Był remis, a właściwie przegrali widzowie, bo faktycznie to był pojedynek bokserski, klincz, w którym żaden z zawodników nie zyskał przewagi, a stracili widzowie - ocenił z kolei dr hab. Norbert Maliszewski, specjalista ds. marketingu politycznego z UW. Według niego debata telewizyjna sprowadziła się do sporu czysto personalnego, pojedynku bokserskiego, adresowanego głównie do twardego elektoratu partyjnego. Wydaje się, że to te plemiona partyjne i ich mobilizacja w niedzielę rozstrzygną wynik wyborów - zaznaczył naukowiec.

Debata - jego zdaniem - odbyła się głównie w sferze wizerunkowej - "prezydent Bronisław Komorowski pokazał lepszą formę, niż oczekiwano, a Andrzej Duda był nie gorszy". Widzowie nie dowiedzieli się niczego nowego, nie poznali żadnych nowych poglądów, nie narzucono jakiejś nowej narracji i sposobu widzenia problemów w Polsce - zauważył Maliszewski.

W jego ocenie kandydat PiS odrobił lekcję z pierwszej debaty - lepiej się przygotował, teraz miał być "bardziej energiczny, miał mieć pasję". Specjalista od marketingu politycznego zwrócił uwagę, że ten wizerunek sprowadził się zarówno do chwytów politycznych, jak przekazanie kontrkandydatowi flagi Platformy Obywatelskiej, jak i zagrań marketingowych związanych z obietnicami cofnięcia reform, np. emerytalnej.

Maliszewski ocenił, że Duda "przekroczył cienką linię - jego energia za bardzo związana była z nerwowością: drżał mu głos, czasami wypowiadał się w stylu, który czynił go pretendentem, ale aroganckim". Cel, aby nie przegrać w tej debacie i mobilizować swoich wyborców, Andrzej Duda zrealizował, ale zabrakło jakichś gestów zwróconych w stronę wyborców Pawła Kukiza, co wydawało się, że będzie zabiegiem naturalnym, bo tę przewagę Dudzie mógłby dać elektorat antysystemowy - zauważył naukowiec z Uniwersytetu Warszawskiego.

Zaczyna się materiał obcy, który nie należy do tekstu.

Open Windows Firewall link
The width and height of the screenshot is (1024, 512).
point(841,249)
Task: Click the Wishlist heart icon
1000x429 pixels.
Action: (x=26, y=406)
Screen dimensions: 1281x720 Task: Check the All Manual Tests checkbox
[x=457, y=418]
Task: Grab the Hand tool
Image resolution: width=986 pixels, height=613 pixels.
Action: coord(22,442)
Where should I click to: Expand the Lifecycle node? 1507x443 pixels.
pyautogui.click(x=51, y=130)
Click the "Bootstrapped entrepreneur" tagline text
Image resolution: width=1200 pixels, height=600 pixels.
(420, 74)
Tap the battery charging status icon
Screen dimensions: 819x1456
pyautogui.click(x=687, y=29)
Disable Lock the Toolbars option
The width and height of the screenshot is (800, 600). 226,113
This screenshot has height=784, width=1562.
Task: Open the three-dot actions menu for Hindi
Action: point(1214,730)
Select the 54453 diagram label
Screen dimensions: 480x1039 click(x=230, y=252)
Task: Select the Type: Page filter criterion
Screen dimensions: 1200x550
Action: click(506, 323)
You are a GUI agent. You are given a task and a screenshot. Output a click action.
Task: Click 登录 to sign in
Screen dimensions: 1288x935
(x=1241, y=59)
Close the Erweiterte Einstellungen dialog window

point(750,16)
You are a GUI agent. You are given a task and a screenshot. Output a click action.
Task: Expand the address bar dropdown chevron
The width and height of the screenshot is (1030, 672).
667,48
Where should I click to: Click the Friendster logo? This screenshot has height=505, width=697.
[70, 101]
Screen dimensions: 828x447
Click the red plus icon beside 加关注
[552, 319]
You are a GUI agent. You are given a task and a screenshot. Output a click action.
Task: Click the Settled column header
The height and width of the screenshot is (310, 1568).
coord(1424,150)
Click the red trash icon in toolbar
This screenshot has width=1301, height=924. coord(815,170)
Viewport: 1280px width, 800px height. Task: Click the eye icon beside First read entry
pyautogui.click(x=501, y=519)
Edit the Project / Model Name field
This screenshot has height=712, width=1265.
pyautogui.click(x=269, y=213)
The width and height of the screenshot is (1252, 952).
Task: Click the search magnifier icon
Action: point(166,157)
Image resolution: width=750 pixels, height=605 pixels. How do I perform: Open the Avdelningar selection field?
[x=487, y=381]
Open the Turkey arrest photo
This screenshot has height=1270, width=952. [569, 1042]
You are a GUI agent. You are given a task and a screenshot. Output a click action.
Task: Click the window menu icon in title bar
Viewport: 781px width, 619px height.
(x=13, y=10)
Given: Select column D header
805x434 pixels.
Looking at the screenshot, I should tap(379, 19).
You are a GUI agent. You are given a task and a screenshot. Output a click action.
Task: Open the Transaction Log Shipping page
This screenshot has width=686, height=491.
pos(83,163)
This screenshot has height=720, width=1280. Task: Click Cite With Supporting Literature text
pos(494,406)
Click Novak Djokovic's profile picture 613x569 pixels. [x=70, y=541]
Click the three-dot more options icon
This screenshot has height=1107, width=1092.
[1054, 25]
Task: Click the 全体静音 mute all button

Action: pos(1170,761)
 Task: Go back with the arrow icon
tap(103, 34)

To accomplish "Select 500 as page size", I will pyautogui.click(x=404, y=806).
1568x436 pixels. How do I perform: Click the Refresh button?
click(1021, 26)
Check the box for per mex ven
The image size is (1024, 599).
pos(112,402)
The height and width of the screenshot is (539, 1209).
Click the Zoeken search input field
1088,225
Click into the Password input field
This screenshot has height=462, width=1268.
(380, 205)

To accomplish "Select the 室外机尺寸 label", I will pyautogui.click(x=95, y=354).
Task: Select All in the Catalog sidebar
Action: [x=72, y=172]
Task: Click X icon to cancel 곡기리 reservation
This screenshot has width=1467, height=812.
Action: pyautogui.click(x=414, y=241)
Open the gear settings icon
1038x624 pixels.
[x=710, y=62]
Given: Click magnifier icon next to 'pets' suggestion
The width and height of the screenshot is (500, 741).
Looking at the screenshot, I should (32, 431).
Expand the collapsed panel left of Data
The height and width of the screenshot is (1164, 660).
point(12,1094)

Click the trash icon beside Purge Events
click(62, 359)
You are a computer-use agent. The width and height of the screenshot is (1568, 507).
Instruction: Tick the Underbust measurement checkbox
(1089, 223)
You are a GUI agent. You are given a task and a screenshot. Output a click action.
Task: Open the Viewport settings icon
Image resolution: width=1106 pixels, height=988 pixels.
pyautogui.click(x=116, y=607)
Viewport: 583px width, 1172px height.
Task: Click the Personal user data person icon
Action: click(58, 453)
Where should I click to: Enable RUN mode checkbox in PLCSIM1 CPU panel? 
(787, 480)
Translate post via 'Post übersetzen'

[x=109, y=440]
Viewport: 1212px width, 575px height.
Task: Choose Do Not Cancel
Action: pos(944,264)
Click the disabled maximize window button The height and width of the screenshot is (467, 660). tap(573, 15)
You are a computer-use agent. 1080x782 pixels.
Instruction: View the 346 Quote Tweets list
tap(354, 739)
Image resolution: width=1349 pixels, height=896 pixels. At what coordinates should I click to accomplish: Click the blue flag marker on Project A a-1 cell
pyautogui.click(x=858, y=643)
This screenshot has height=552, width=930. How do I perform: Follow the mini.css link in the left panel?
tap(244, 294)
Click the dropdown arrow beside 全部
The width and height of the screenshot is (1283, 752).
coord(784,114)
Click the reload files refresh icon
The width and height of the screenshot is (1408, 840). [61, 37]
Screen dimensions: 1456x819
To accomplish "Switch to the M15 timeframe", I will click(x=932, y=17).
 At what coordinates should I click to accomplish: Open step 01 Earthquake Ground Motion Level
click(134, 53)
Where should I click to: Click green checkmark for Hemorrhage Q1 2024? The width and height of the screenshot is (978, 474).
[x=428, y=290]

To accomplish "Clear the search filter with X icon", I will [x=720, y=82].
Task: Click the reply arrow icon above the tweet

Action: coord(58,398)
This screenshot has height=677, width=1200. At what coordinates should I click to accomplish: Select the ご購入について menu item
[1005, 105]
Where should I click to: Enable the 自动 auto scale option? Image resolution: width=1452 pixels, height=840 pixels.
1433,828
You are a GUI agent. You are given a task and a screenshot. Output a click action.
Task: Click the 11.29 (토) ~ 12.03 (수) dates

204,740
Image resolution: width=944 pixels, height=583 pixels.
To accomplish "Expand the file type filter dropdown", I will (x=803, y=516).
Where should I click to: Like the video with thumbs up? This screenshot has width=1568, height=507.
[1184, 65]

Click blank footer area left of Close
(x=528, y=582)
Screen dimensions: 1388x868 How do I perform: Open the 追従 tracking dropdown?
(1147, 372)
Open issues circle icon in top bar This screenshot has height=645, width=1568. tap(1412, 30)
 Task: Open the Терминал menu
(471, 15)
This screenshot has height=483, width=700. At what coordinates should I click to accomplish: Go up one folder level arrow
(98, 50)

Takich gestów skierowanych do obcego elektoratu - jego zdaniem - zabrakło też w wystąpieniach prezydenta Komorowskiego. Podobnie jak Andrzej Duda Komorowski też mobilizował i budował morale swojego elektoratu. Jedyna rzecz odnosząca się do wyborców wahających to wystąpienie na końcu, że wybory to nie jest randka w ciemno - ocenił Maliszewski.

Być może prezydent Komorowski starał się wygrywać doświadczeniem, opanowaniem i spokojem, ale zdaje się, że odbiorcy czasami punktują i dobrze odbierają taką dominację w przebiegu debaty, tzn. jeśli wcześniej był oskarżany o to, że nie ma energii, jest ospały i zbyt jowialny, to mógł tutaj zaryzykować i przygotować jakieś nowe argumenty - zaznaczył.